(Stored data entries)
Start of Block

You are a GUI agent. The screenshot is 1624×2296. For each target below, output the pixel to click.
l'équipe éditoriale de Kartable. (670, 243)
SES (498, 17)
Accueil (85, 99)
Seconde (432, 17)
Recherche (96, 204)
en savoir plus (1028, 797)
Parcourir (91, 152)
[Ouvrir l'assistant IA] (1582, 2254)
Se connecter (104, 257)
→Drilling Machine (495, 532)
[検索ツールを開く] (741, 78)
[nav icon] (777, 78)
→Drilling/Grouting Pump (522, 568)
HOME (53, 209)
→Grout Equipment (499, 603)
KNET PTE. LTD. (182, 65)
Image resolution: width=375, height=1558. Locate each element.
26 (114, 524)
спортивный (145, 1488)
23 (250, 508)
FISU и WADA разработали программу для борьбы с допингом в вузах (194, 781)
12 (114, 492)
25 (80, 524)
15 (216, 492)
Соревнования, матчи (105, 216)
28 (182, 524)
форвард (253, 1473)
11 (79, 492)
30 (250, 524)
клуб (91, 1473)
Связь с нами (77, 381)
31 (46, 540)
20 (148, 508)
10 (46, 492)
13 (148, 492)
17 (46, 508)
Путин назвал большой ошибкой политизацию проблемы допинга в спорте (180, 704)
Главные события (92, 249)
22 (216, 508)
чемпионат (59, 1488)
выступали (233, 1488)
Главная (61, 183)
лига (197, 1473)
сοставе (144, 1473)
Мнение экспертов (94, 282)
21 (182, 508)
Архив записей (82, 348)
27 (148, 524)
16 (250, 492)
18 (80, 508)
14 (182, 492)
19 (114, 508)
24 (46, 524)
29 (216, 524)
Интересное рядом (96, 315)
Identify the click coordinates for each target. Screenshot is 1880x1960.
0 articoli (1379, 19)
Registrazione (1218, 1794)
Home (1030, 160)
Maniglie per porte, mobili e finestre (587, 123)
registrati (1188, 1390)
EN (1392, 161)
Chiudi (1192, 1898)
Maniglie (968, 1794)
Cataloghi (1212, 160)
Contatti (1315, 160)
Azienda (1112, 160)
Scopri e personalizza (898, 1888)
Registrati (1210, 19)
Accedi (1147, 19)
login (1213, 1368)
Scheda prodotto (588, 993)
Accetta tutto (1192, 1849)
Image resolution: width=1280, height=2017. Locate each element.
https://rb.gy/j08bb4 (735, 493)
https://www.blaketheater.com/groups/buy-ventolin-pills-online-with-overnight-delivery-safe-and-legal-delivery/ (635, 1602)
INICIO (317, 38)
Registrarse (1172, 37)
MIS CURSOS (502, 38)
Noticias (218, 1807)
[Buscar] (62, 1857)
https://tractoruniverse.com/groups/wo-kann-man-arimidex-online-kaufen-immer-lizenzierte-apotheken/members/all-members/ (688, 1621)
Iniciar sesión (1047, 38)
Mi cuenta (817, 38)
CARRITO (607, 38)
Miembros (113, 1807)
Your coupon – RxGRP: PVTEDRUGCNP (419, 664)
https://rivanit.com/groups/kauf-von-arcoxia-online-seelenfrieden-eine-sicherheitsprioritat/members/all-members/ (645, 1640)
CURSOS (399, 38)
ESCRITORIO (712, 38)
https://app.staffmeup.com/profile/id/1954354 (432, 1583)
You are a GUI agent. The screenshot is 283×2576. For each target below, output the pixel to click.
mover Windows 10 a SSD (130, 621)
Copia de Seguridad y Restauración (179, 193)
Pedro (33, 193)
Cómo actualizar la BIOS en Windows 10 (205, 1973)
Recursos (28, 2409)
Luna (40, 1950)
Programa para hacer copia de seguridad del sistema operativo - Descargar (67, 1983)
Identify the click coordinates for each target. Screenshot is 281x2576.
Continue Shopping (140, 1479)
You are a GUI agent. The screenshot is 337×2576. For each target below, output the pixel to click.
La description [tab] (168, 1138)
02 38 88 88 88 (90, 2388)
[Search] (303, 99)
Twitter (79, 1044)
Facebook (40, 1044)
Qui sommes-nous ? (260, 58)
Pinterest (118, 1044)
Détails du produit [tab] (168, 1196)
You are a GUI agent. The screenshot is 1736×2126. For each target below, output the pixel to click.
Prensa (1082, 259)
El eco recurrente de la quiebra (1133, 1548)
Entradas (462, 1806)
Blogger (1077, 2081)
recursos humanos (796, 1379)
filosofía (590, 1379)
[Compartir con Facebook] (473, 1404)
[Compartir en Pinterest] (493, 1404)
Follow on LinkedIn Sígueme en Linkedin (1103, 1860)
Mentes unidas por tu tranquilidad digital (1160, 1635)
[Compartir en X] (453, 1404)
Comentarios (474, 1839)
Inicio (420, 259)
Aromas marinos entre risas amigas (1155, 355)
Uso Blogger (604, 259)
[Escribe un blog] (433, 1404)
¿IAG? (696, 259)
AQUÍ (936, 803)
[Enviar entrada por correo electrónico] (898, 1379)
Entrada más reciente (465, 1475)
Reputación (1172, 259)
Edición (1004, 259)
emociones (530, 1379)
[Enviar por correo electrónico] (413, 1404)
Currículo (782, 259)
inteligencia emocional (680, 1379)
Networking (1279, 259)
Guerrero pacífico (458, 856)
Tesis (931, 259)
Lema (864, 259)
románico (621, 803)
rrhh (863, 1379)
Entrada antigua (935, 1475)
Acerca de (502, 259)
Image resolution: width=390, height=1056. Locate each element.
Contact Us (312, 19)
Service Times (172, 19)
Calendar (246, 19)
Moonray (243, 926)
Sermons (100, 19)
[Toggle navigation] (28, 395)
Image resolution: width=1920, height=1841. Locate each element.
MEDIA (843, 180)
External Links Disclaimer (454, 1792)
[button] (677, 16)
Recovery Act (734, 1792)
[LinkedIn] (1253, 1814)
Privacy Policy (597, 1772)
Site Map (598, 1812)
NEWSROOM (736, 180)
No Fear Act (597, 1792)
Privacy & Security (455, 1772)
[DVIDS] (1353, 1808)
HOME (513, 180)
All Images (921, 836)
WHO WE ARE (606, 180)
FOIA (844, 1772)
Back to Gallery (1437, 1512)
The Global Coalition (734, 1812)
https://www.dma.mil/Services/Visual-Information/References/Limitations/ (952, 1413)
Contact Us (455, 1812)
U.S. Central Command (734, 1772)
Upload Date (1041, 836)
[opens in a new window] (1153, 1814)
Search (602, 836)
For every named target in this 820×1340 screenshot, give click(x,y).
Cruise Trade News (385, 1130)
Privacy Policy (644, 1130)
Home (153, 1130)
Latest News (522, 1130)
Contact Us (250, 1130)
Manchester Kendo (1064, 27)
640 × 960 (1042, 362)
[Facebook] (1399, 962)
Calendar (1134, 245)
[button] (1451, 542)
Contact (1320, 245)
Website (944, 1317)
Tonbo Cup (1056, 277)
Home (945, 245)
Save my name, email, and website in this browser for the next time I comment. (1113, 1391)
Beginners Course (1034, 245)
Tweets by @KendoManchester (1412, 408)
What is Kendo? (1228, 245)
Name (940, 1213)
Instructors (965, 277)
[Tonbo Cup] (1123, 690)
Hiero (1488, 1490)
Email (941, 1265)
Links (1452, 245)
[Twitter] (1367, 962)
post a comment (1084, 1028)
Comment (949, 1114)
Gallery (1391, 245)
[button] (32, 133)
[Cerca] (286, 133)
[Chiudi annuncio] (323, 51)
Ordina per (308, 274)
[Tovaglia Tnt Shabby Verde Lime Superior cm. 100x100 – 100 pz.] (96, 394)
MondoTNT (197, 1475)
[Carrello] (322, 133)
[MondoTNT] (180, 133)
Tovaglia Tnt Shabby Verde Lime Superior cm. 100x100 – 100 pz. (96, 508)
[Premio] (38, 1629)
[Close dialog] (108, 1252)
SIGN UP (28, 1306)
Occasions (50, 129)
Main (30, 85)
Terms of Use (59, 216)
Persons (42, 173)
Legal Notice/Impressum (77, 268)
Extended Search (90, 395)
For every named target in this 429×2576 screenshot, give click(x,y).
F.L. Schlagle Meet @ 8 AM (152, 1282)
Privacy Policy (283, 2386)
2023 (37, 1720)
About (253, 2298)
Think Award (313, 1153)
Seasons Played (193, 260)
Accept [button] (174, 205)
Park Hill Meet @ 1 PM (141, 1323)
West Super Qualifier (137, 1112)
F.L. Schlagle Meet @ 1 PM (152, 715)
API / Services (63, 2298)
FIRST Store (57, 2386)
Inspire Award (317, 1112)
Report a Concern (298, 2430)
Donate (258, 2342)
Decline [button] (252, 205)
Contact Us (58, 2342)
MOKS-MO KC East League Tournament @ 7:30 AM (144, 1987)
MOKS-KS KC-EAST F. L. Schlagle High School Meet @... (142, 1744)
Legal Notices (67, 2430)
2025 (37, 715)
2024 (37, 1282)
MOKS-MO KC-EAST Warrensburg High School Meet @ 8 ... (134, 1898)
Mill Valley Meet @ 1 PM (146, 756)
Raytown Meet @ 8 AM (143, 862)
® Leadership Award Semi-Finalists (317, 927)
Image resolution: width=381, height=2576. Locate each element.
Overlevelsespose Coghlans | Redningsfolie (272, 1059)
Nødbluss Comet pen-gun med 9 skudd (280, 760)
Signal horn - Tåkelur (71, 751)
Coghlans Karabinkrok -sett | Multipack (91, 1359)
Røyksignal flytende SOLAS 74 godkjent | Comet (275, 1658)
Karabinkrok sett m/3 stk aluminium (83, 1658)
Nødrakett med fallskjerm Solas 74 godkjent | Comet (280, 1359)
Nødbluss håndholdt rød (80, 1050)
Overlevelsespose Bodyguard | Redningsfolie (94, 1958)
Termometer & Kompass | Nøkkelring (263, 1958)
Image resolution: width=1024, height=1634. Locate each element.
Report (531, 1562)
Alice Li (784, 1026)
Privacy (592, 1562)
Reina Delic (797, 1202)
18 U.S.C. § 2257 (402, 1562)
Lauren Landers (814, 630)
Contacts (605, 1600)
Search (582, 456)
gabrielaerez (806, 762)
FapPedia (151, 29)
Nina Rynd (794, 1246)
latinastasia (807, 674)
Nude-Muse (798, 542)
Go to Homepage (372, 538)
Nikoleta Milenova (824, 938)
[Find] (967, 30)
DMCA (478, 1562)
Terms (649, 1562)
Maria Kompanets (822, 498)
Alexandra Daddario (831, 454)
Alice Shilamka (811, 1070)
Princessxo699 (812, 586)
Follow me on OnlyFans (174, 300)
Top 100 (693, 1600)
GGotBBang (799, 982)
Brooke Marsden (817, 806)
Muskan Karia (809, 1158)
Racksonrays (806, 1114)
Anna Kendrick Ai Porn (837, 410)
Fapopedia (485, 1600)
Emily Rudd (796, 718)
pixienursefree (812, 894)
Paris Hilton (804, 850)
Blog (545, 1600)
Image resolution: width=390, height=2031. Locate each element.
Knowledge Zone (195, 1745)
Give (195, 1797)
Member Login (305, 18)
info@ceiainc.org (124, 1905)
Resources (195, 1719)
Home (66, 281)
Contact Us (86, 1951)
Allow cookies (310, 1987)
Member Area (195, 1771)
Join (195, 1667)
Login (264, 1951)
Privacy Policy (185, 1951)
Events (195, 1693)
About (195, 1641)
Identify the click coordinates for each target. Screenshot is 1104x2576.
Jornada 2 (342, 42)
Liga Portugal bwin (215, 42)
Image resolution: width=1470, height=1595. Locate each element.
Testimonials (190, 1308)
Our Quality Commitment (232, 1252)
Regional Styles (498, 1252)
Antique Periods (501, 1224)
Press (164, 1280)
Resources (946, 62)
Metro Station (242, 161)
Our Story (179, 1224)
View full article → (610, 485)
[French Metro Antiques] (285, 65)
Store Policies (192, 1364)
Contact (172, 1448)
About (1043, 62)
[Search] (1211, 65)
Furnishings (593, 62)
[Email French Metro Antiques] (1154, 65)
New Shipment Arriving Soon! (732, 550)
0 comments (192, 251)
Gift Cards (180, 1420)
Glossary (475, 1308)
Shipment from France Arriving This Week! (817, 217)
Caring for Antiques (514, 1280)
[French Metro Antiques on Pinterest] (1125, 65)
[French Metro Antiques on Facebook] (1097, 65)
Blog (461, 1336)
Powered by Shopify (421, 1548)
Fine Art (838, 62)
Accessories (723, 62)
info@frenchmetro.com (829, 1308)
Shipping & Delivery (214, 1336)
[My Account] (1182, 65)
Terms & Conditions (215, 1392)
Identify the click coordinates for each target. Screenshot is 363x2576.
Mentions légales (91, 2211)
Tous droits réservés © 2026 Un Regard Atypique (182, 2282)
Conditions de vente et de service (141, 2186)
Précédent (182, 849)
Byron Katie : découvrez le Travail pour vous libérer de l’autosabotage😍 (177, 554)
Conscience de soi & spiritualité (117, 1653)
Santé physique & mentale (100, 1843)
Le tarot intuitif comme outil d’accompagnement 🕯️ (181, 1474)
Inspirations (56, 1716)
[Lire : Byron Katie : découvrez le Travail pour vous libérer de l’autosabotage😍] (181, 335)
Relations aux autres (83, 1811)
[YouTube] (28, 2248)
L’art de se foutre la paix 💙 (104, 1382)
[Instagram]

End of Block

Would you retype exactly the lines above, from the line with "https://app.staffmeup.com/profile/id/1954354 (432, 1583)" to the line with "Programa para hacer", with both end lines kept and nothing more?

EXPECTED ANSWER -
https://app.staffmeup.com/profile/id/1954354 (432, 1583)
You are a GUI agent. The screenshot is 283×2576. For each target below, output the pixel to click.
mover Windows 10 a SSD (130, 621)
Copia de Seguridad y Restauración (179, 193)
Pedro (33, 193)
Cómo actualizar la BIOS en Windows 10 (205, 1973)
Recursos (28, 2409)
Luna (40, 1950)
Programa para hacer copia de seguridad del sistema operativo - Descargar (67, 1983)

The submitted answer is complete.